What this task involves: All lines in the material with the string "agent" should be listed.

Listed records:
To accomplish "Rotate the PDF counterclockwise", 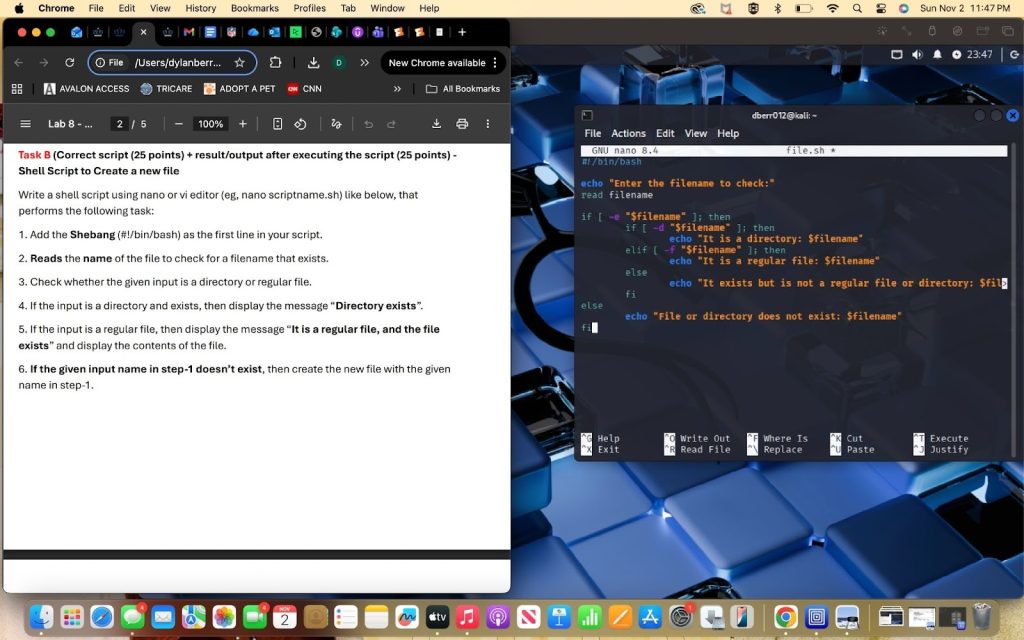I will pos(300,124).
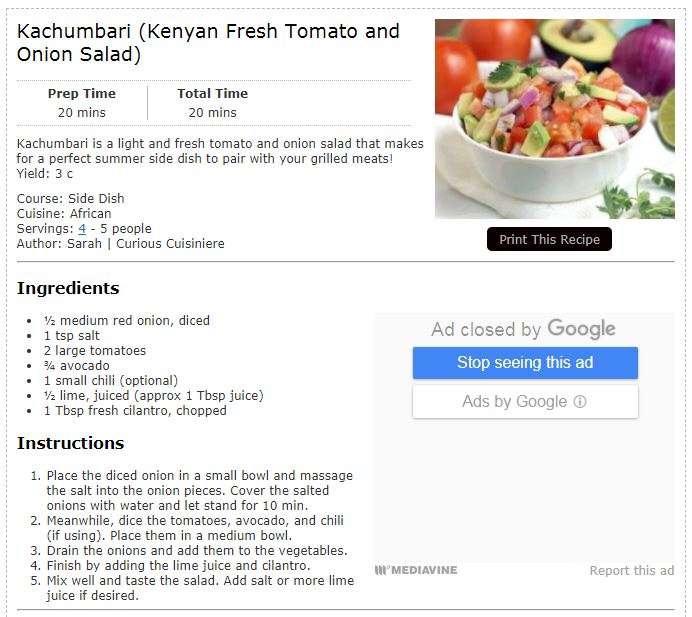The width and height of the screenshot is (692, 617).
Task: Click the Ingredients heading
Action: coord(68,288)
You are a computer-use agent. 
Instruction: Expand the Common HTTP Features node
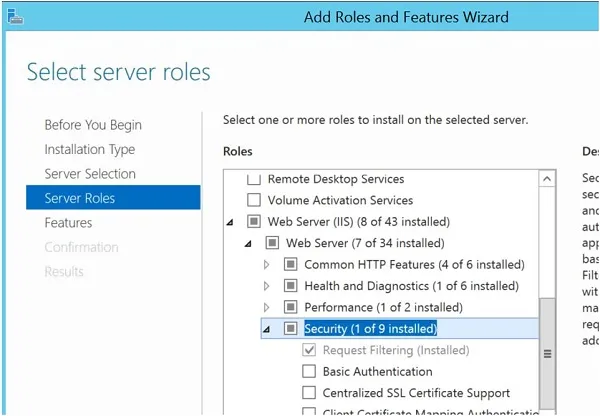(266, 265)
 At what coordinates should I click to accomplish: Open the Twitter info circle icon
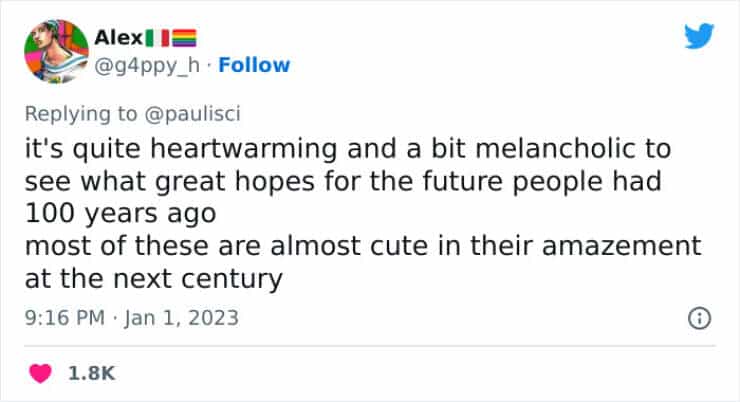click(700, 319)
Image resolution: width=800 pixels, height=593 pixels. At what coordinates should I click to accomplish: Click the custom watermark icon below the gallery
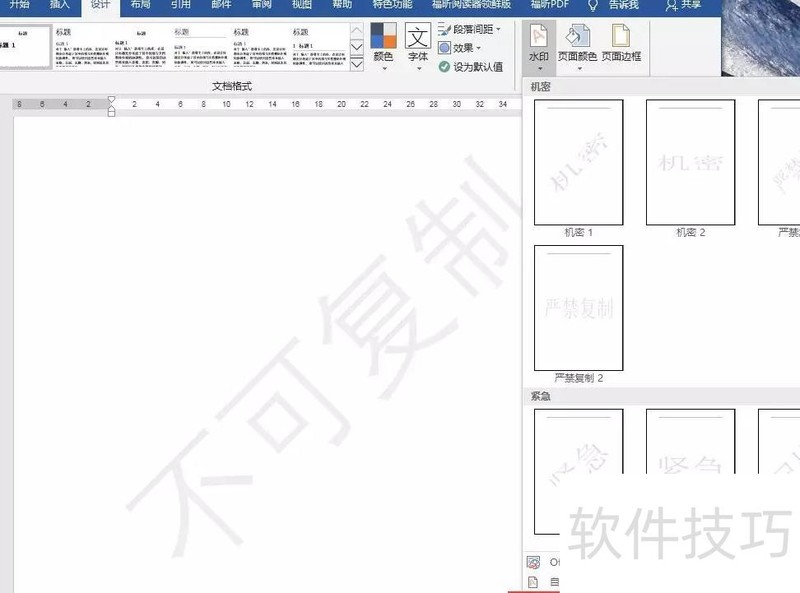click(532, 583)
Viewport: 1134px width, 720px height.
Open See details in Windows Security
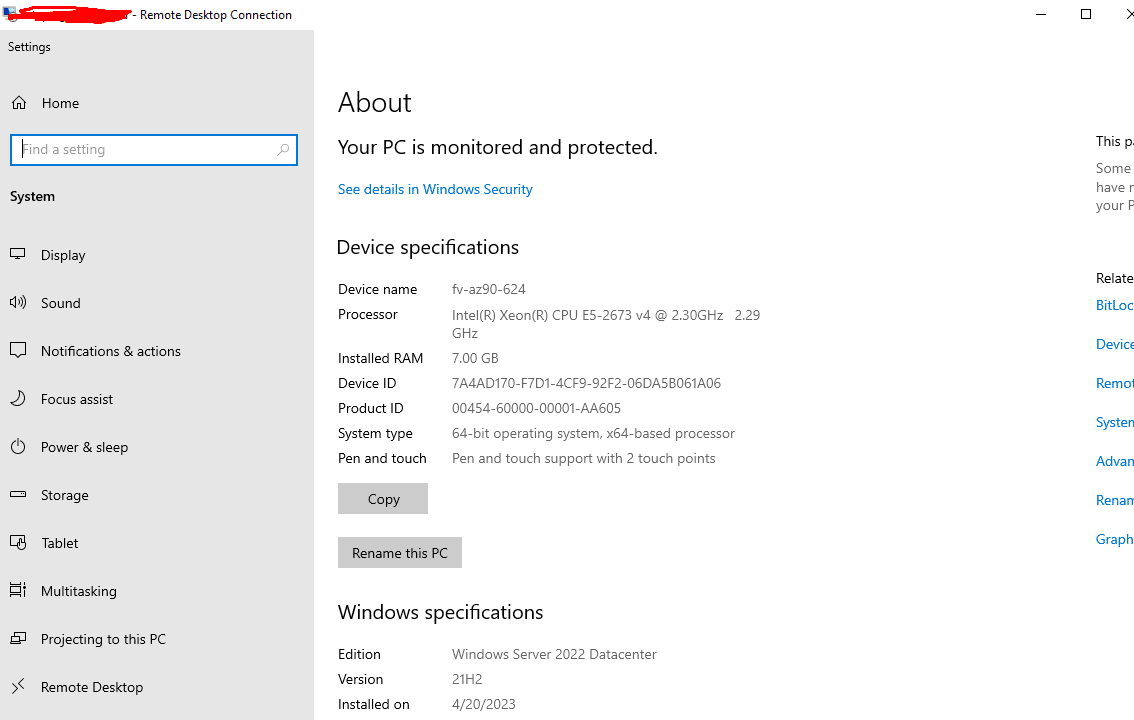point(435,189)
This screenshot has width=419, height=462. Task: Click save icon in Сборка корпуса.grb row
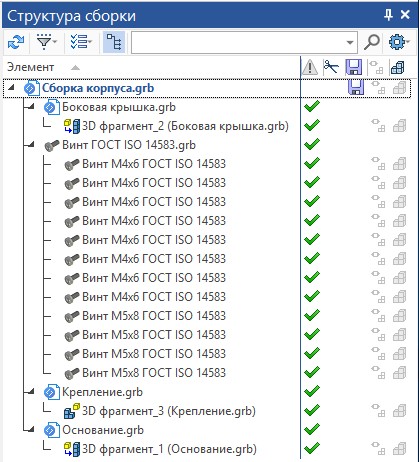356,88
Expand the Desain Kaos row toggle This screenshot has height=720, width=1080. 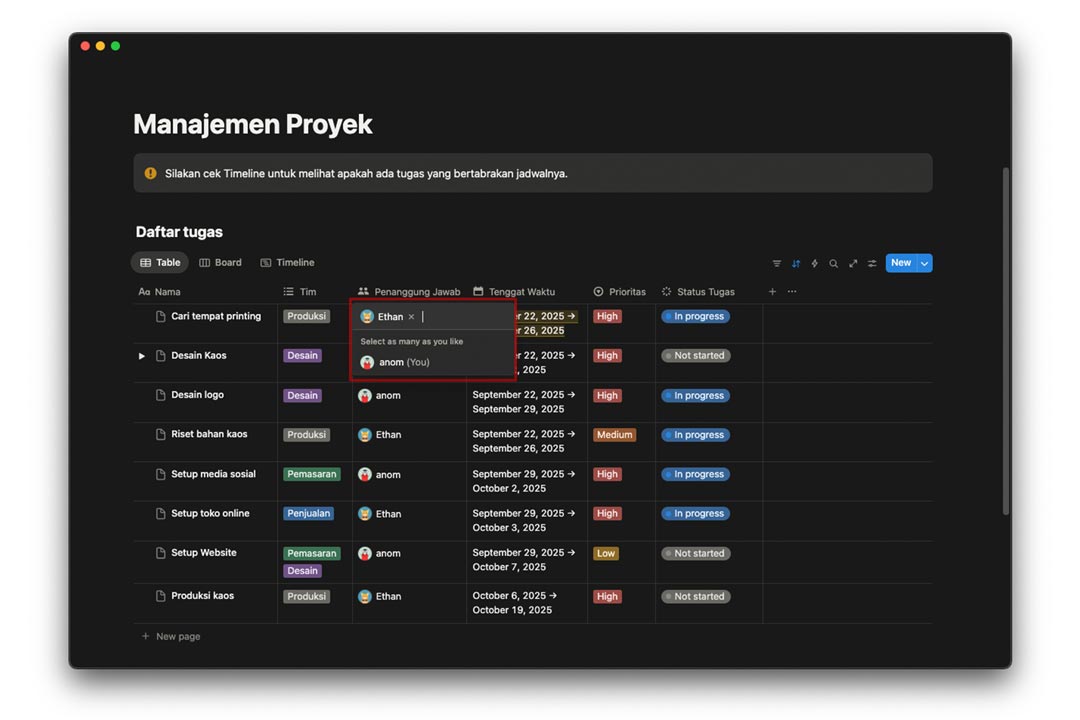tap(142, 356)
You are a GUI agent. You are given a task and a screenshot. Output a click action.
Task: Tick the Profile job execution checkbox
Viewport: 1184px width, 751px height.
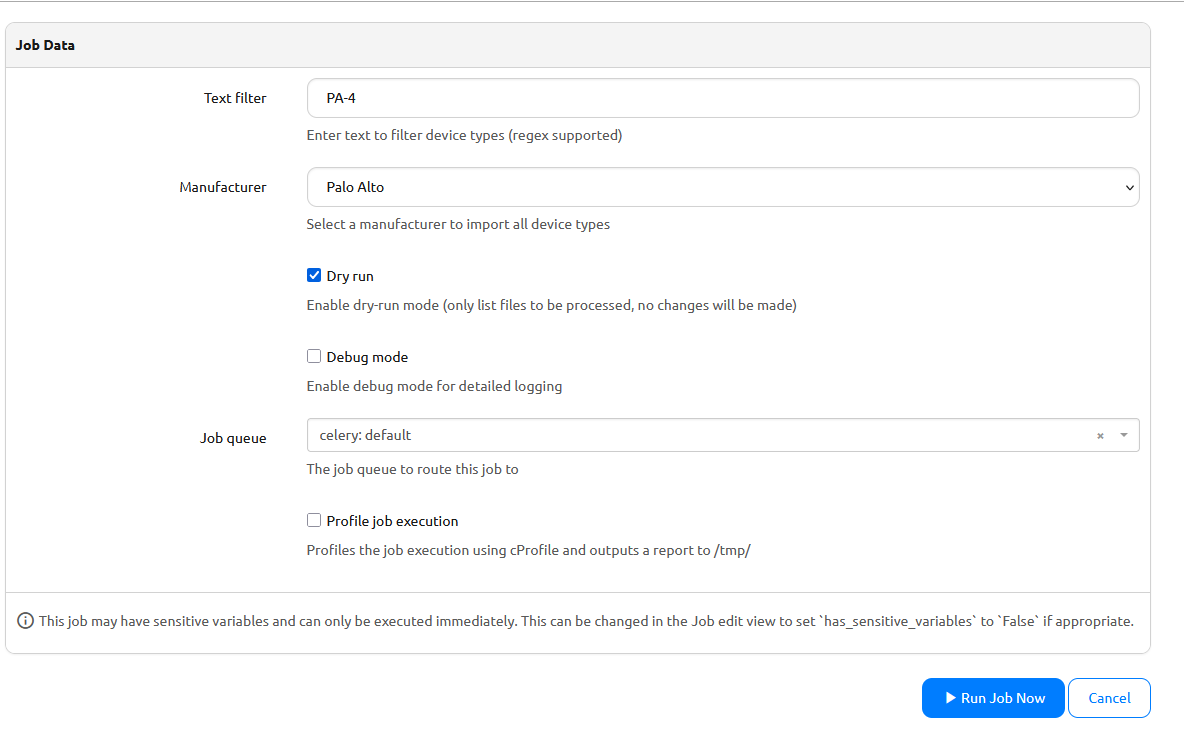click(x=314, y=520)
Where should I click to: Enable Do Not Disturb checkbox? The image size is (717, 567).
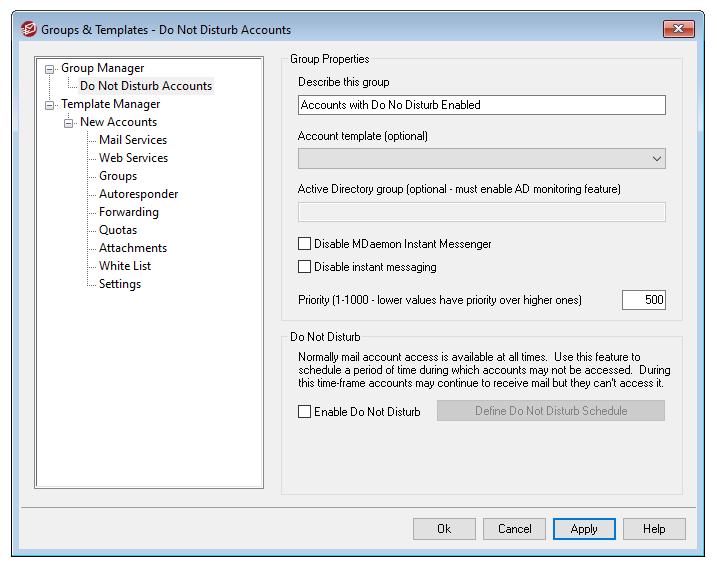pos(305,412)
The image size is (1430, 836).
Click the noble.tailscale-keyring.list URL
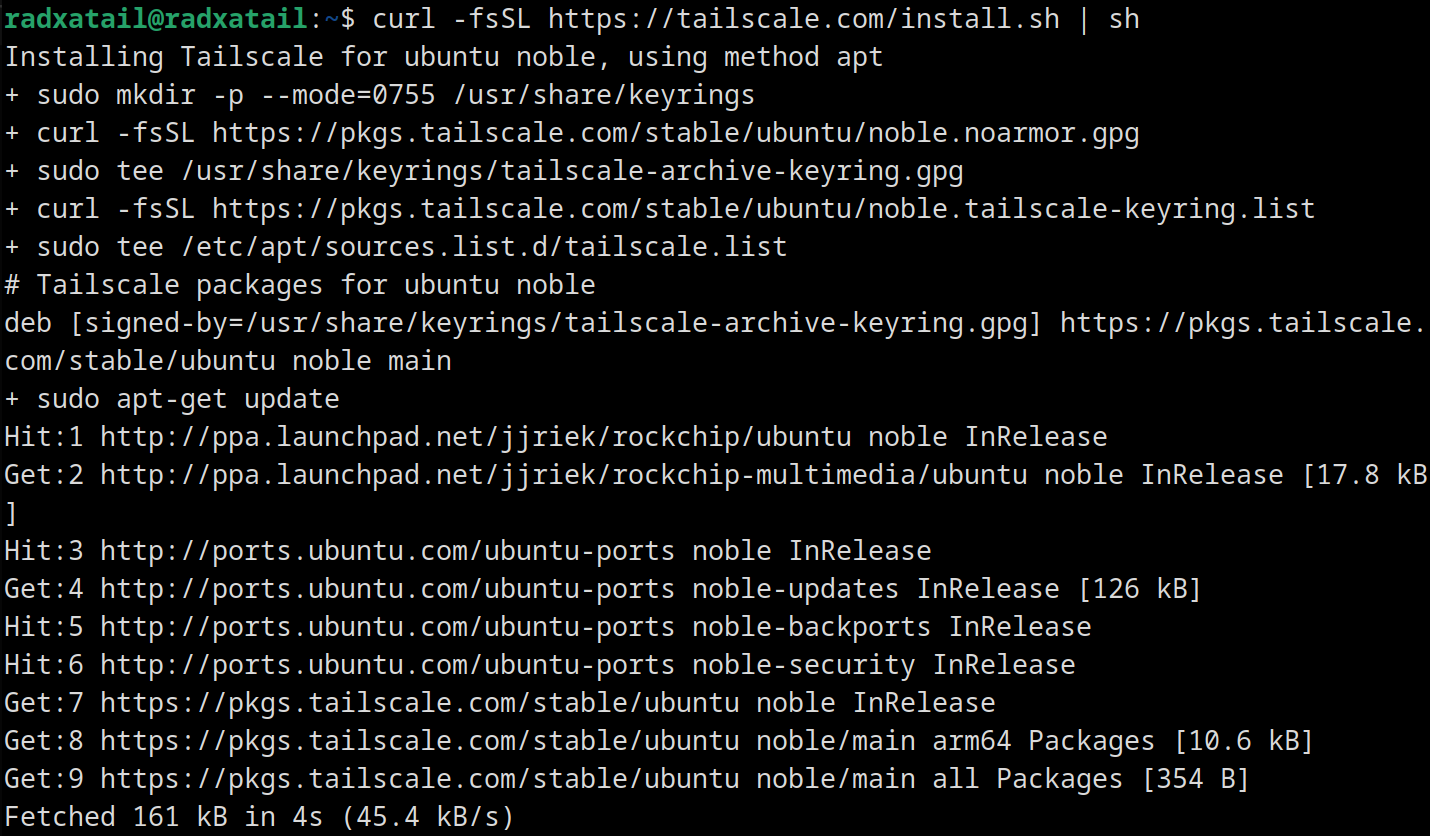click(764, 209)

Solved exercise:
You are a computer-use agent. 
You are a GUI agent. You are given a task and a screenshot. Output a click action.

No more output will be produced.